The season-long version of fantasy sports has been avoided for the most part by states reviewing the legality of the daily contests. Traditional fantasy sports differ from daily fantasy sports because the latter are played over short periods of time, ranging from a day to a week rather than an entire season. Predetermined prizes are based on the overall performances of real players chosen for virtual teams.
The two daily fantasy sport industry leaders contend that contests on their sites are games of skill, not luck, and thereby allowed by state law. Madigan interprets the law differently. The DraftKings complaint requests an expedited opinion from the court declaring the games do not fall outside of Illinois law, and nullifying Madigan’s Wednesday opinion letter. Madigan pointed out in the opinion letter that while Illinois law does allow prizes or compensation for “actual contestants,” fantasy gamblers are not included, according to the Chicago Sun-Times.

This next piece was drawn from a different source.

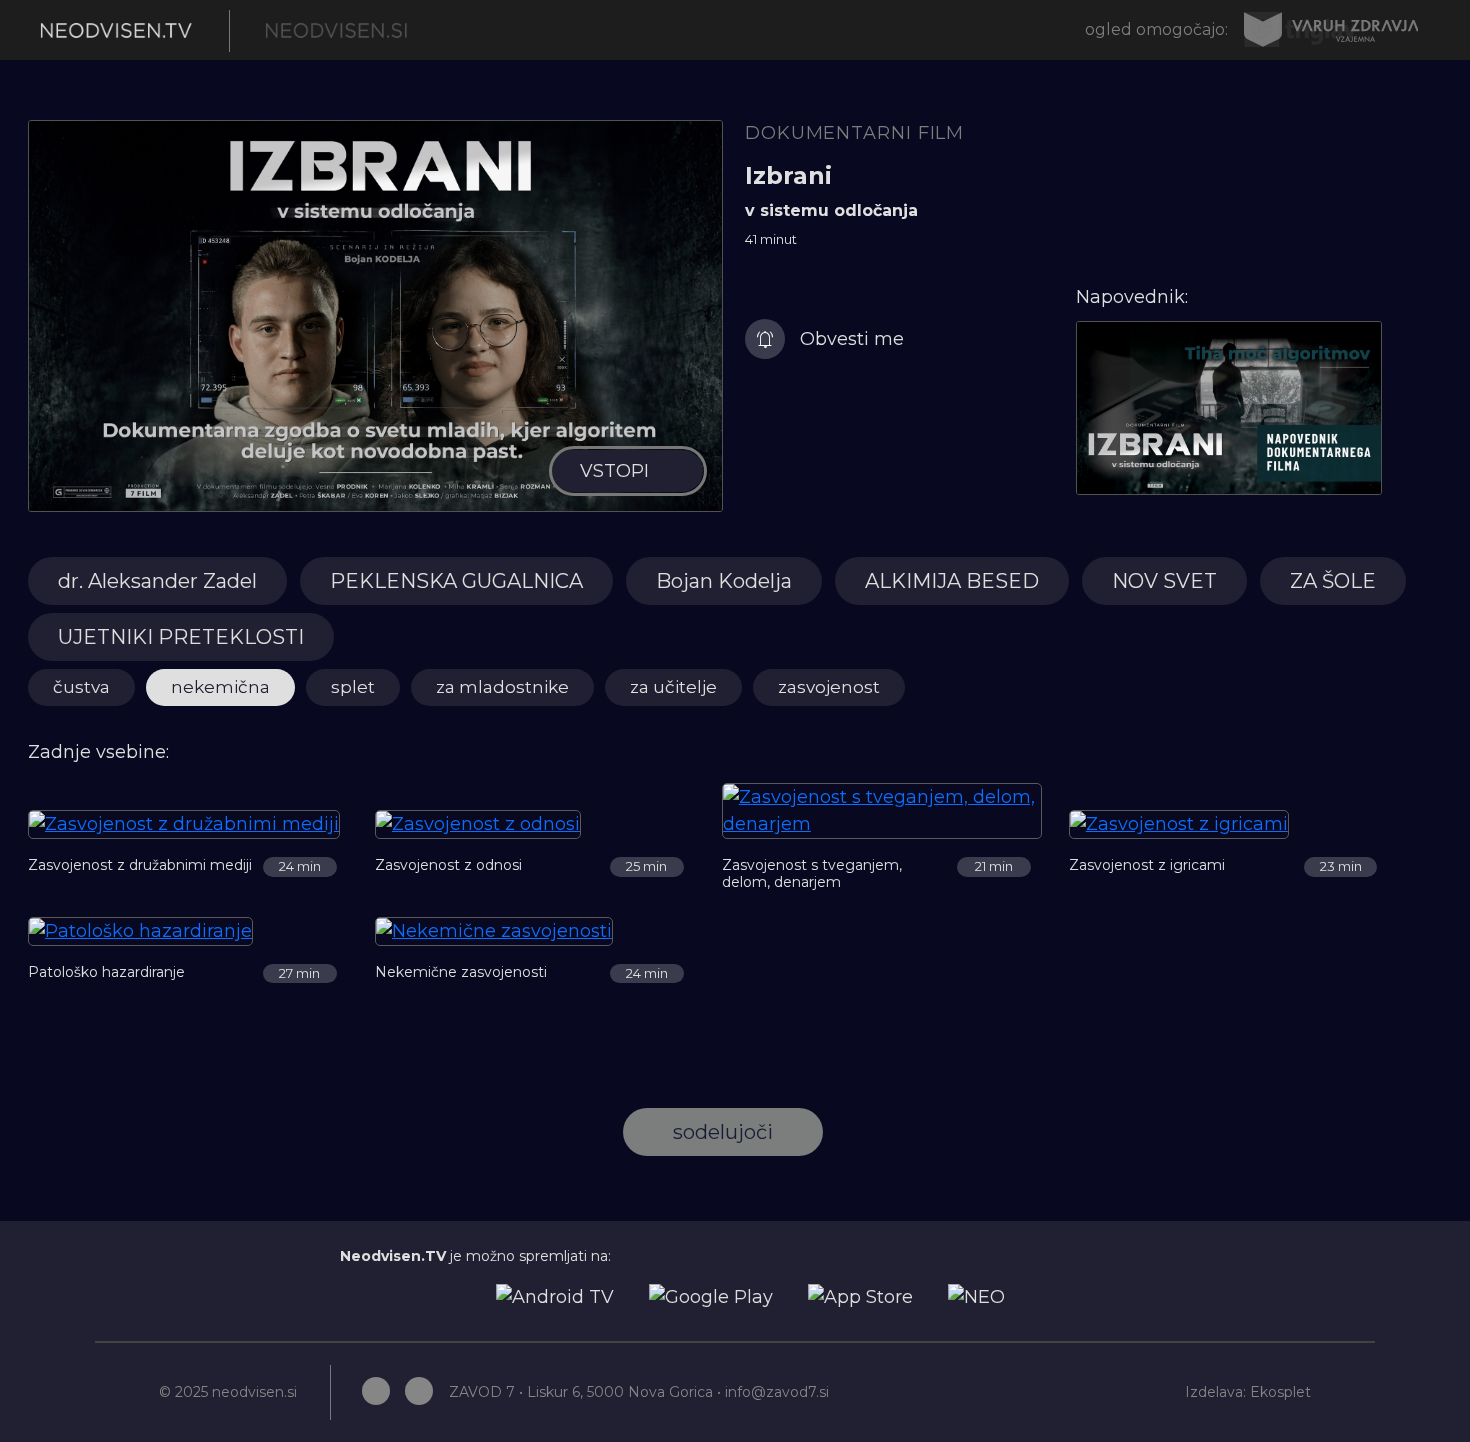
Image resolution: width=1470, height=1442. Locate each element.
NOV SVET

Wednesday after Madigan’s opinion FanDuel issued a statement saying it disagrees with the AG’s opinion and that lawmakers should “give back to the people of Illinois the games they love.” The statement also said, “For now, we intend to continue offering play in Illinois until there has been a decision from a court on our lawsuit.”
In October, legislation to legalize the contests was introduced by Riverside Democratic Rep. Mike Zalewski. Players would be required to be reviewed for tax debts or child support and be 18 years of age to participate in contests.